Figure 3.The effect of catalpol(CAT)on the expression of γH2AX,beclin-1,p62 and LC3-II/LC3-I proteins in high glucose(HG)-treated EA.hy926 cells.Mean±SD.n=6.*P<0.05 vs CON group;
#P<0.05 vs HG group;
△P<0.05 vs HG+CAT-H group.图3梓醇对高糖诱导EA.hy926细胞γH2AX、beclin-1、p62和LC3-II/LC3-I蛋白表达的影响
4 梓醇对高糖诱导的EA.hy926细胞自噬小体形成的影响
与CON组比较,HG组自噬小体形成显著减少;
与HG组比较,HG+CAT-H、HG+CAT-L组自噬小体形成均显著增加(P<0.05);
与HG+CAT-H组比较,HG+CAT-H+3-MA组自噬小体形成显著减少(P<0.05),见图4。
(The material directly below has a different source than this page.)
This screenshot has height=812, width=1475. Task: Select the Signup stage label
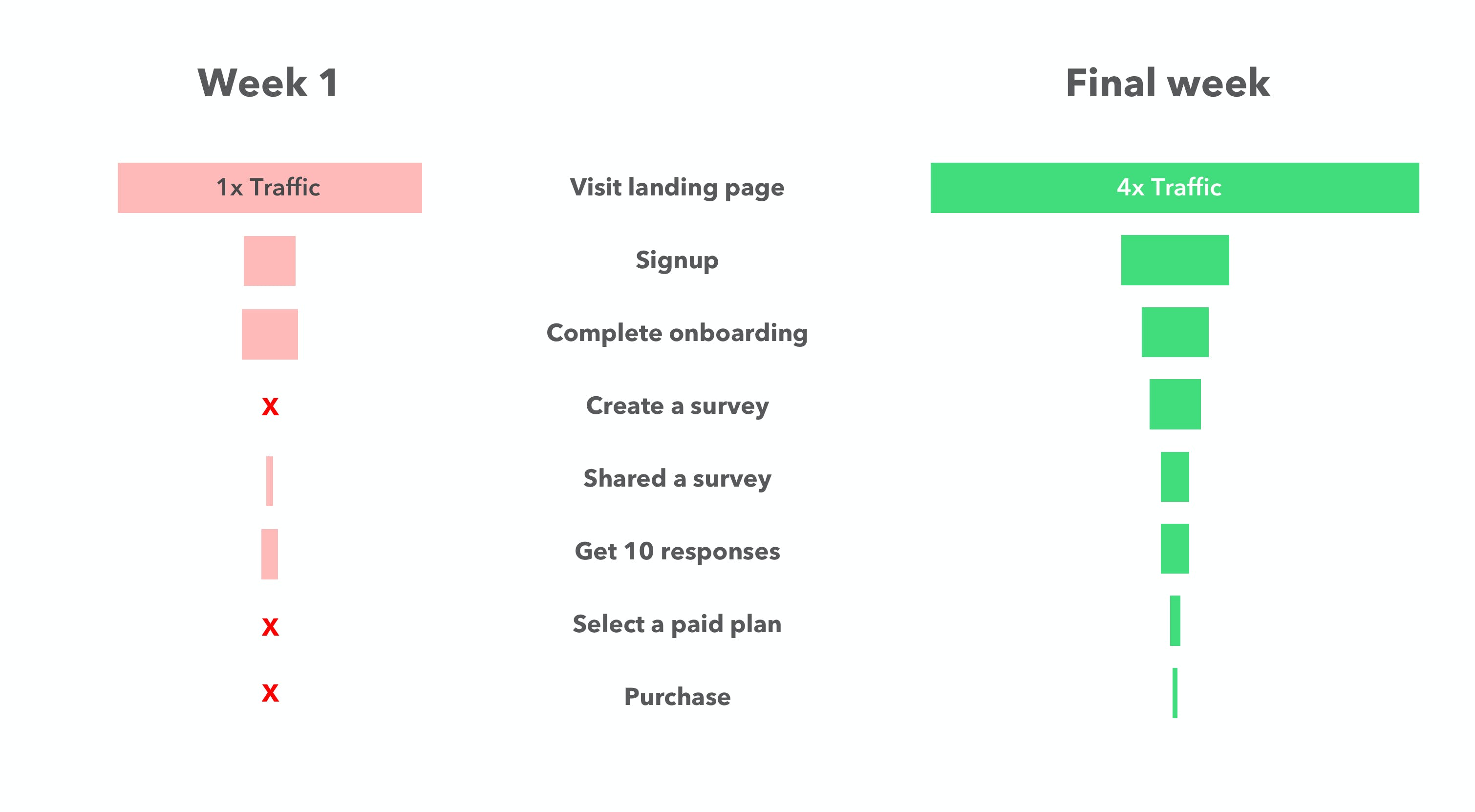pyautogui.click(x=677, y=260)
Figure 4.The effect of catalpol(CAT)on the formation of autophagosomes in high glucose(HG)-treated EA.hy926 cells.Mean±SD.n=6.*P<0.05 vs CON group;
#P<0.05 vs HG group;
△P<0.05 vs HG+CAT-H group.图4梓醇对高糖诱导的EA.hy926细胞自噬小体形成的影响
糖尿病的发病率在全球范围内逐年上升,而糖尿病患者最主要的威胁为慢性并发症[10]。T2DM的持续高血糖状态可导致心血管病变、视网膜病变、肾脏病变、神经病变等多种并发症。研究证实DNA损伤与糖尿病等代谢性疾病的发生密切相关[11],糖尿病高糖状态所致的氧化应激是多种慢性并发症形成的关键原因之一,也是诱发DNA损伤的重要因素。氧化应激产生过多的活性氧作为一种突变诱导剂,可将DNA链上的鸟嘌呤氧化为8-羟基鸟嘌呤。在DNA复制过程中,8-OHdG易与腺嘌呤错配,导致G:C到T:A颠换突变,形成DNA损伤。ROS还会引起DNA双链断裂,有组蛋白H2AX迅速磷酸化,生成磷酸 化 的组蛋 白γH2AX。8-OHdG、γH2AX是 细 胞DNA损伤的特征性标志,通常用于判断细胞DNA损伤[12]。本研究以EA.hy926细胞为研究对象,高糖诱导建立细胞DNA损伤模型,证实ROS生产显著增多,同时发现8-OHdG含量及γH2AX表达均显著增多,说明高糖能够致EA.hy926细胞DNA损伤。多种植物化合物具有抗DNA损伤的作用,特别是可拮抗和预防自由基所造成的氧化性DNA损伤。运用DPPH自由基和·OH反应模型,发现芹黄素可对自由基产生淬灭效应,并对·OH所致的DNA损伤产生抑制作用[13]。羟基酪醇是一种橄揽叶提取物,可通过保护DNA损伤而抑制苏丹红一号的毒性作用[14]。还有研究证实姜黄素可以保护丙烯酰胺所致的HepG2细胞DNA损伤。梓醇作为地黄的主要活性成分,具有降低血糖、血脂、保护心血脑管系统等作用。本研究发现梓醇能够显著降低8-OHdG含量,减少γH2AX蛋白表达,减轻了高糖诱导的EA.hy926细胞DNA损伤,证实梓醇与很多植物化合物一样具有抗DNA损伤的作用。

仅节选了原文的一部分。